# Work to complete:
Nothing may be dropped. Retype the whole listing exactly.

# Source data:
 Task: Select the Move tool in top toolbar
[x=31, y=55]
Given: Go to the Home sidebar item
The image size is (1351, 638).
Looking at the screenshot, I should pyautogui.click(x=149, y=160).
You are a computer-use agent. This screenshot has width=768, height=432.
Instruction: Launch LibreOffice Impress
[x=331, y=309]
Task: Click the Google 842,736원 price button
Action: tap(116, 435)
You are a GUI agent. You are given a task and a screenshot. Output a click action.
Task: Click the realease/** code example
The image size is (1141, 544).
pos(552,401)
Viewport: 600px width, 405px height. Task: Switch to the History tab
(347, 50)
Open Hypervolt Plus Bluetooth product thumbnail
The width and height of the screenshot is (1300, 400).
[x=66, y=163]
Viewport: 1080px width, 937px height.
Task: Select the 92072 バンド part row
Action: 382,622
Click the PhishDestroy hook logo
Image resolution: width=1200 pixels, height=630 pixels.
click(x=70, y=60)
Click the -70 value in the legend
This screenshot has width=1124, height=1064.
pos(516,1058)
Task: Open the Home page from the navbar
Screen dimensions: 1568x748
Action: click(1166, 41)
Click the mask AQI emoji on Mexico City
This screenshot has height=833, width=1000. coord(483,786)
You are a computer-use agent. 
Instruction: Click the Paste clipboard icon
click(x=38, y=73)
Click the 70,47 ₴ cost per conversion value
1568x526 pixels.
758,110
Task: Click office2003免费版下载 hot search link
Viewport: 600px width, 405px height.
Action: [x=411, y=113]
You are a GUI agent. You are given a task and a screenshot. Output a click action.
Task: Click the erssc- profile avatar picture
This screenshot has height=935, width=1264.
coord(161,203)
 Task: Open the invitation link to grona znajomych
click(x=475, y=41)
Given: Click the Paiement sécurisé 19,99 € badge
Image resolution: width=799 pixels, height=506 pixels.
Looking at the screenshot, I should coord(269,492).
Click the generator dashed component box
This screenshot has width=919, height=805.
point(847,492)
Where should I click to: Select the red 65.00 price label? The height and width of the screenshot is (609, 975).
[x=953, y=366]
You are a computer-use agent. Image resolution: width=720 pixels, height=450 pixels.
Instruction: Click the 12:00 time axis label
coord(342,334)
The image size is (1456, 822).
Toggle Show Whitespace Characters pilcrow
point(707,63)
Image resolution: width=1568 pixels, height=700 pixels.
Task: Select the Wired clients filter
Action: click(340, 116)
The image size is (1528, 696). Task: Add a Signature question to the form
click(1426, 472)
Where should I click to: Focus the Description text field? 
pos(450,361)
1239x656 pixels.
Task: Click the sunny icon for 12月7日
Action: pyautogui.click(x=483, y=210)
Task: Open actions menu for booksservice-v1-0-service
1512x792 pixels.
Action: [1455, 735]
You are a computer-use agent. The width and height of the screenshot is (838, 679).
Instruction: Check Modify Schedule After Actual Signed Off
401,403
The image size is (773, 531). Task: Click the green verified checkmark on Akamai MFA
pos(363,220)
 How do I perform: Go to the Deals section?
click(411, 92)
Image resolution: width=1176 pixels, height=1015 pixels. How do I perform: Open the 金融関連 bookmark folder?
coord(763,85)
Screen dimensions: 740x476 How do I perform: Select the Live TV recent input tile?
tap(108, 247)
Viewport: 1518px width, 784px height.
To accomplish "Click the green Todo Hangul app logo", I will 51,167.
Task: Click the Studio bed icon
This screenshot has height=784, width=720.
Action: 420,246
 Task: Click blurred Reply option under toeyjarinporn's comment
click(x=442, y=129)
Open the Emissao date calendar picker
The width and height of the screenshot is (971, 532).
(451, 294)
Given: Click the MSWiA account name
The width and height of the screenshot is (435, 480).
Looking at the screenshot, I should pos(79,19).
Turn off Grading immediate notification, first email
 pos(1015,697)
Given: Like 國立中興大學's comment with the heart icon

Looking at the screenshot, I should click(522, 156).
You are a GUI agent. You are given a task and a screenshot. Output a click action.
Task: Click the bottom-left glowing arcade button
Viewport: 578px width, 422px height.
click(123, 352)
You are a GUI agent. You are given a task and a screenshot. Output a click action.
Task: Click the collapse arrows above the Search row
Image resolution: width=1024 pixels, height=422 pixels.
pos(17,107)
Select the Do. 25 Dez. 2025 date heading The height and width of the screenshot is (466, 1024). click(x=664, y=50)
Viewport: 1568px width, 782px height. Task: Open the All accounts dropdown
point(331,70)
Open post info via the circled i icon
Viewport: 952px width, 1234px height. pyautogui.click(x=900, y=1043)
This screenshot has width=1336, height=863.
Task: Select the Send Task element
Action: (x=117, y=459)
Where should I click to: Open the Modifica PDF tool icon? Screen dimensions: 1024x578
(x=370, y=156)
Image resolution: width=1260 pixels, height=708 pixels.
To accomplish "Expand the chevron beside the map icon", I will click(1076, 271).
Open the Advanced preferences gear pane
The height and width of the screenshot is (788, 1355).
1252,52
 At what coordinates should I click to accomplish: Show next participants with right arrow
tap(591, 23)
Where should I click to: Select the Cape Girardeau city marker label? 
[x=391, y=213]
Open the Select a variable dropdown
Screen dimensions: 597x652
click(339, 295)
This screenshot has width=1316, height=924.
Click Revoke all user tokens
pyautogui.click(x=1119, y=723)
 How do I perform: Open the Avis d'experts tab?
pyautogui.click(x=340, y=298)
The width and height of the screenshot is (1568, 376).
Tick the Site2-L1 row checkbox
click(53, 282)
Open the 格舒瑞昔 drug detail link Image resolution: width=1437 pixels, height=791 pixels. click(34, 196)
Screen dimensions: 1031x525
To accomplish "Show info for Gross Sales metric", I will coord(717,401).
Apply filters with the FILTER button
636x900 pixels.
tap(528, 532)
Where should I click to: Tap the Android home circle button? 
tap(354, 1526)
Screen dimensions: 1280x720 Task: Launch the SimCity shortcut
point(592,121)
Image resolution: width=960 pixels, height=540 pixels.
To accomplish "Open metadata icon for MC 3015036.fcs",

# Response to this task:
 Task: Select the Move tool in top toolbar
[x=31, y=55]
Given: Go to the Home sidebar item
The image size is (1351, 638).
Looking at the screenshot, I should pyautogui.click(x=149, y=160).
You are a computer-use agent. This screenshot has width=768, height=432.
Instruction: Launch LibreOffice Impress
[x=331, y=309]
Task: Click the Google 842,736원 price button
Action: tap(116, 435)
You are a GUI agent. You are given a task and a screenshot. Output a click action.
Task: Click the realease/** code example
The image size is (1141, 544).
pos(552,401)
Viewport: 600px width, 405px height. Task: Switch to the History tab
(347, 50)
Open Hypervolt Plus Bluetooth product thumbnail
The width and height of the screenshot is (1300, 400).
[x=66, y=163]
Viewport: 1080px width, 937px height.
Task: Select the 92072 バンド part row
Action: 382,622
Click the PhishDestroy hook logo
Image resolution: width=1200 pixels, height=630 pixels.
click(x=70, y=60)
Click the -70 value in the legend
This screenshot has width=1124, height=1064.
pos(516,1058)
Task: Open the Home page from the navbar
Screen dimensions: 1568x748
Action: click(1166, 41)
Click the mask AQI emoji on Mexico City
This screenshot has height=833, width=1000. coord(483,786)
You are a computer-use agent. 
Instruction: Click the Paste clipboard icon
click(x=38, y=73)
Click the 70,47 ₴ cost per conversion value
1568x526 pixels.
758,110
Task: Click office2003免费版下载 hot search link
Viewport: 600px width, 405px height.
Action: [x=411, y=113]
You are a GUI agent. You are given a task and a screenshot. Output a click action.
Task: Click the erssc- profile avatar picture
This screenshot has height=935, width=1264.
coord(161,203)
 Task: Open the invitation link to grona znajomych
click(x=475, y=41)
Given: Click the Paiement sécurisé 19,99 € badge
Image resolution: width=799 pixels, height=506 pixels.
Looking at the screenshot, I should coord(269,492).
Click the generator dashed component box
This screenshot has width=919, height=805.
point(847,492)
Where should I click to: Select the red 65.00 price label? The height and width of the screenshot is (609, 975).
[x=953, y=366]
You are a computer-use agent. Image resolution: width=720 pixels, height=450 pixels.
Instruction: Click the 12:00 time axis label
coord(342,334)
The image size is (1456, 822).
Toggle Show Whitespace Characters pilcrow
point(707,63)
Image resolution: width=1568 pixels, height=700 pixels.
Task: Select the Wired clients filter
Action: click(340, 116)
The image size is (1528, 696). Task: Add a Signature question to the form
click(1426, 472)
Where should I click to: Focus the Description text field? 
pos(450,361)
1239x656 pixels.
Task: Click the sunny icon for 12月7日
Action: pyautogui.click(x=483, y=210)
Task: Open actions menu for booksservice-v1-0-service
1512x792 pixels.
Action: [1455, 735]
You are a computer-use agent. The width and height of the screenshot is (838, 679).
Instruction: Check Modify Schedule After Actual Signed Off
401,403
The image size is (773, 531). Task: Click the green verified checkmark on Akamai MFA
pos(363,220)
 How do I perform: Go to the Deals section?
click(411, 92)
Image resolution: width=1176 pixels, height=1015 pixels. How do I perform: Open the 金融関連 bookmark folder?
coord(763,85)
Screen dimensions: 740x476 How do I perform: Select the Live TV recent input tile?
tap(108, 247)
Viewport: 1518px width, 784px height.
To accomplish "Click the green Todo Hangul app logo", I will 51,167.
Task: Click the Studio bed icon
This screenshot has height=784, width=720.
Action: 420,246
 Task: Click blurred Reply option under toeyjarinporn's comment
click(x=442, y=129)
Open the Emissao date calendar picker
The width and height of the screenshot is (971, 532).
(451, 294)
Given: Click the MSWiA account name
The width and height of the screenshot is (435, 480).
Looking at the screenshot, I should pos(79,19).
Turn off Grading immediate notification, first email
 pos(1015,697)
Given: Like 國立中興大學's comment with the heart icon

Looking at the screenshot, I should click(522, 156).
You are a GUI agent. You are given a task and a screenshot. Output a click action.
Task: Click the bottom-left glowing arcade button
Viewport: 578px width, 422px height.
click(123, 352)
You are a GUI agent. You are given a task and a screenshot. Output a click action.
Task: Click the collapse arrows above the Search row
Image resolution: width=1024 pixels, height=422 pixels.
pos(17,107)
Select the Do. 25 Dez. 2025 date heading The height and width of the screenshot is (466, 1024). click(x=664, y=50)
Viewport: 1568px width, 782px height. Task: Open the All accounts dropdown
point(331,70)
Open post info via the circled i icon
Viewport: 952px width, 1234px height. pyautogui.click(x=900, y=1043)
This screenshot has width=1336, height=863.
Task: Select the Send Task element
Action: (x=117, y=459)
Where should I click to: Open the Modifica PDF tool icon? Screen dimensions: 1024x578
(x=370, y=156)
Image resolution: width=1260 pixels, height=708 pixels.
To accomplish "Expand the chevron beside the map icon", I will click(1076, 271).
Open the Advanced preferences gear pane
The height and width of the screenshot is (788, 1355).
1252,52
 At what coordinates should I click to accomplish: Show next participants with right arrow
tap(591, 23)
Where should I click to: Select the Cape Girardeau city marker label? 
[x=391, y=213]
Open the Select a variable dropdown
Screen dimensions: 597x652
click(339, 295)
This screenshot has width=1316, height=924.
Click Revoke all user tokens
pyautogui.click(x=1119, y=723)
 How do I perform: Open the Avis d'experts tab?
pyautogui.click(x=340, y=298)
The width and height of the screenshot is (1568, 376).
Tick the Site2-L1 row checkbox
click(53, 282)
Open the 格舒瑞昔 drug detail link Image resolution: width=1437 pixels, height=791 pixels. click(34, 196)
Screen dimensions: 1031x525
To accomplish "Show info for Gross Sales metric", I will coord(717,401).
Apply filters with the FILTER button
636x900 pixels.
tap(528, 532)
Where should I click to: Tap the Android home circle button? 
tap(354, 1526)
Screen dimensions: 1280x720 Task: Launch the SimCity shortcut
point(592,121)
Image resolution: width=960 pixels, height=540 pixels.
To accomplish "Open metadata icon for MC 3015036.fcs",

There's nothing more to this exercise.